== RECORDS PROVIDED ==
========
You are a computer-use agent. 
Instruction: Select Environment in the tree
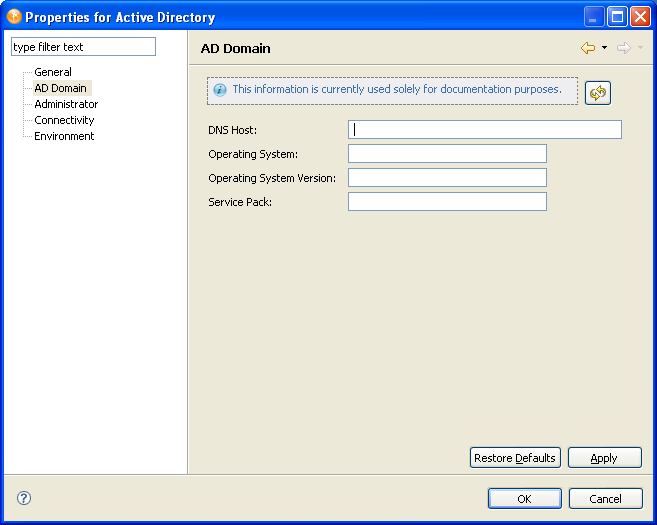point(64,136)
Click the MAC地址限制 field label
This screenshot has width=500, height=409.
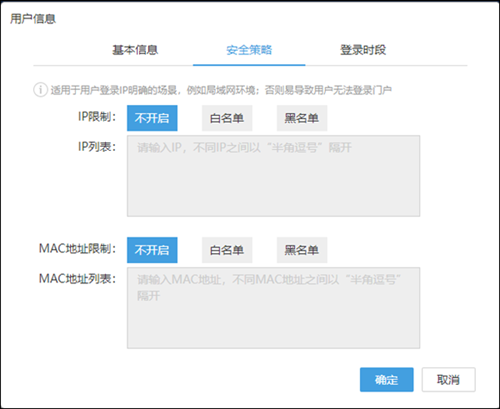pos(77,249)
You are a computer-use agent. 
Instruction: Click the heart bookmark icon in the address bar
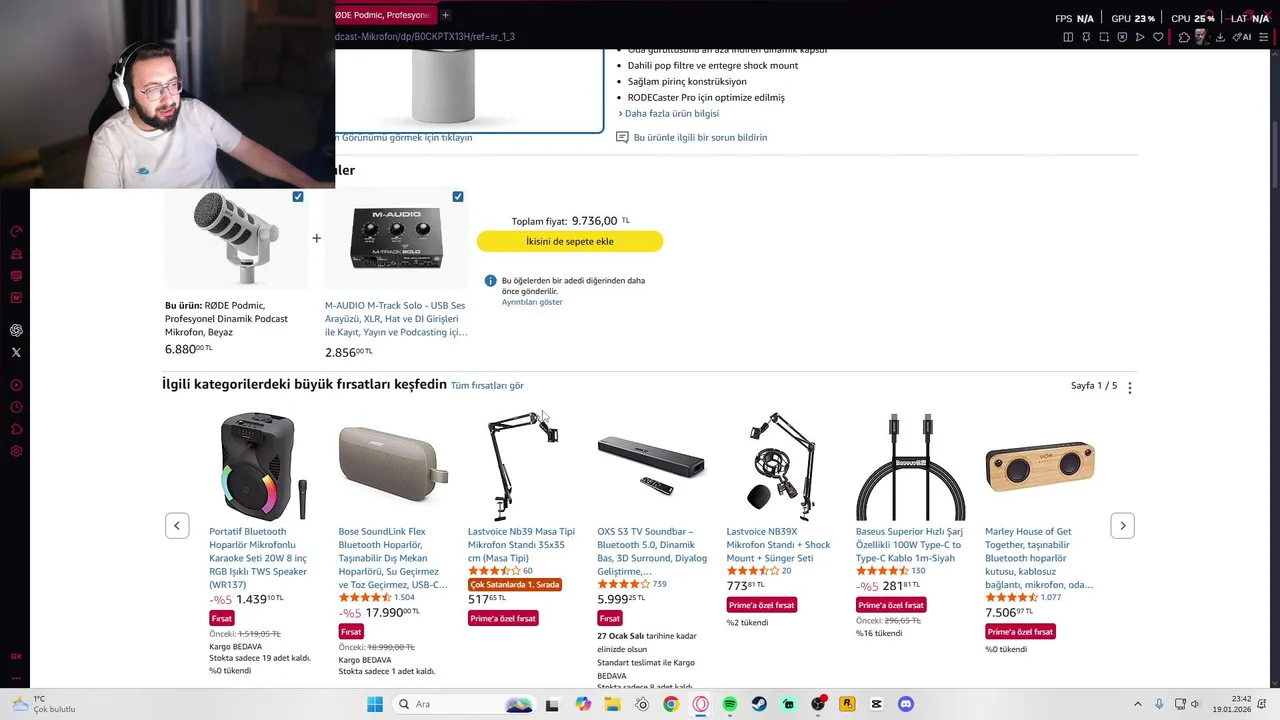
========
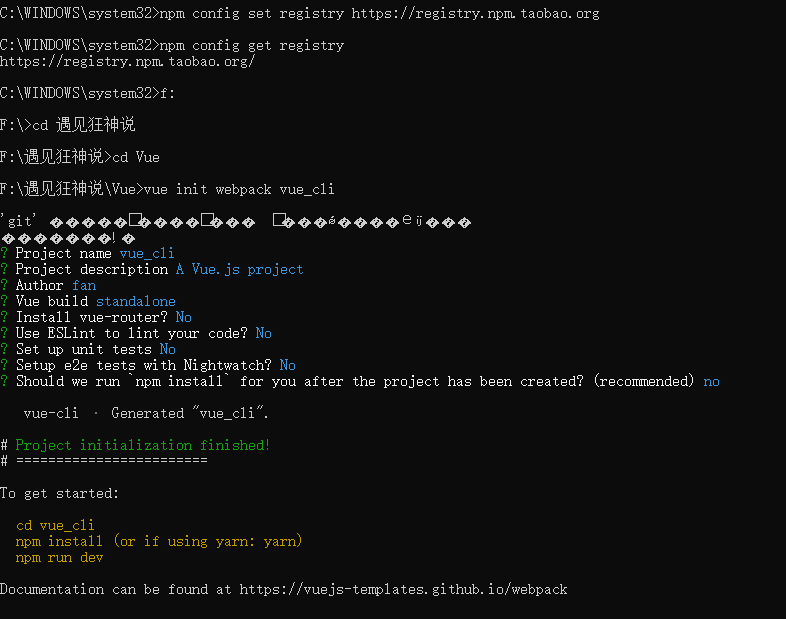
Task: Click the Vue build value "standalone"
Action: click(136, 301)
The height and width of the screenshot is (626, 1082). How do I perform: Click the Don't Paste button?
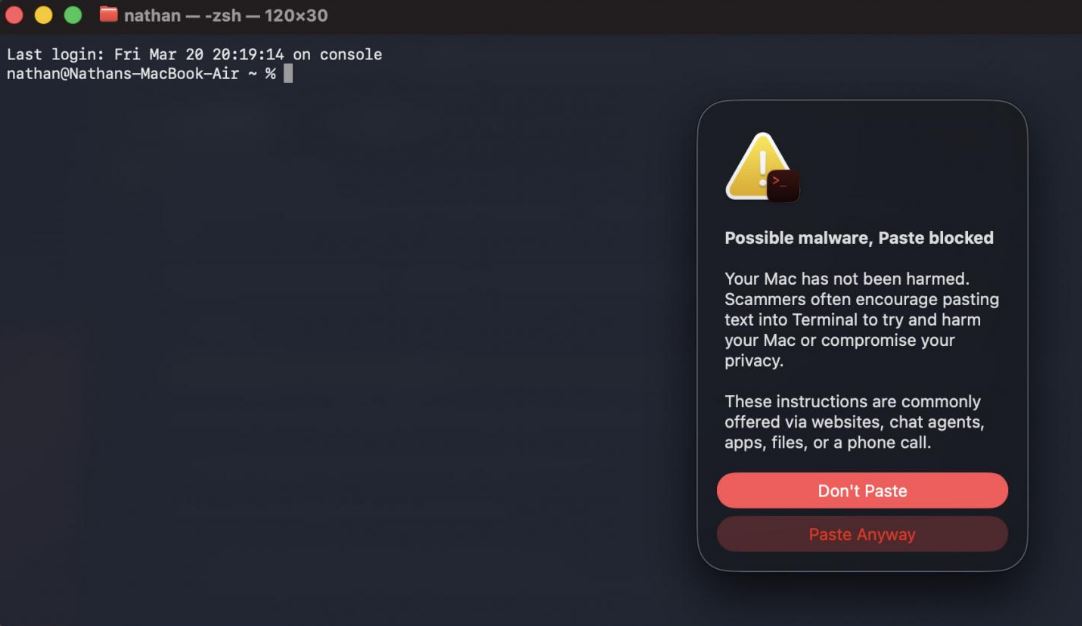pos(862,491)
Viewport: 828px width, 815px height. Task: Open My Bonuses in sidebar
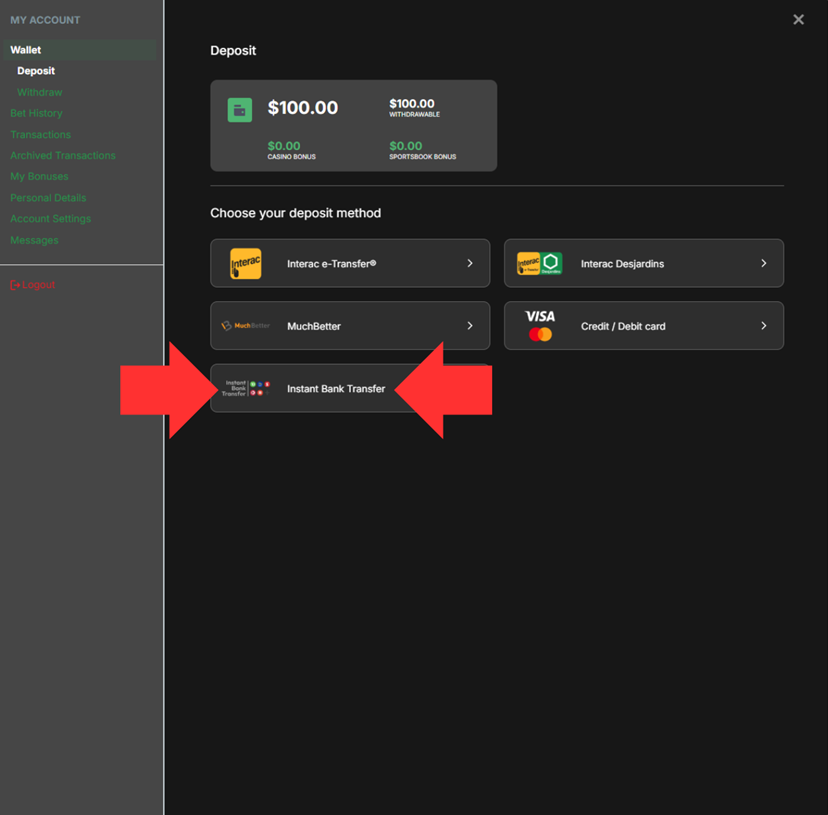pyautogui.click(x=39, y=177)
========
What's needed is an exact copy of the lines above from the one with "Click the MAC地址限制 field label" through the one with "Instruction: Click the", both included; the pictures stay out.

Click the MAC地址限制 field label
This screenshot has width=500, height=409.
pos(77,249)
You are a computer-use agent. 
Instruction: Click the heart bookmark icon in the address bar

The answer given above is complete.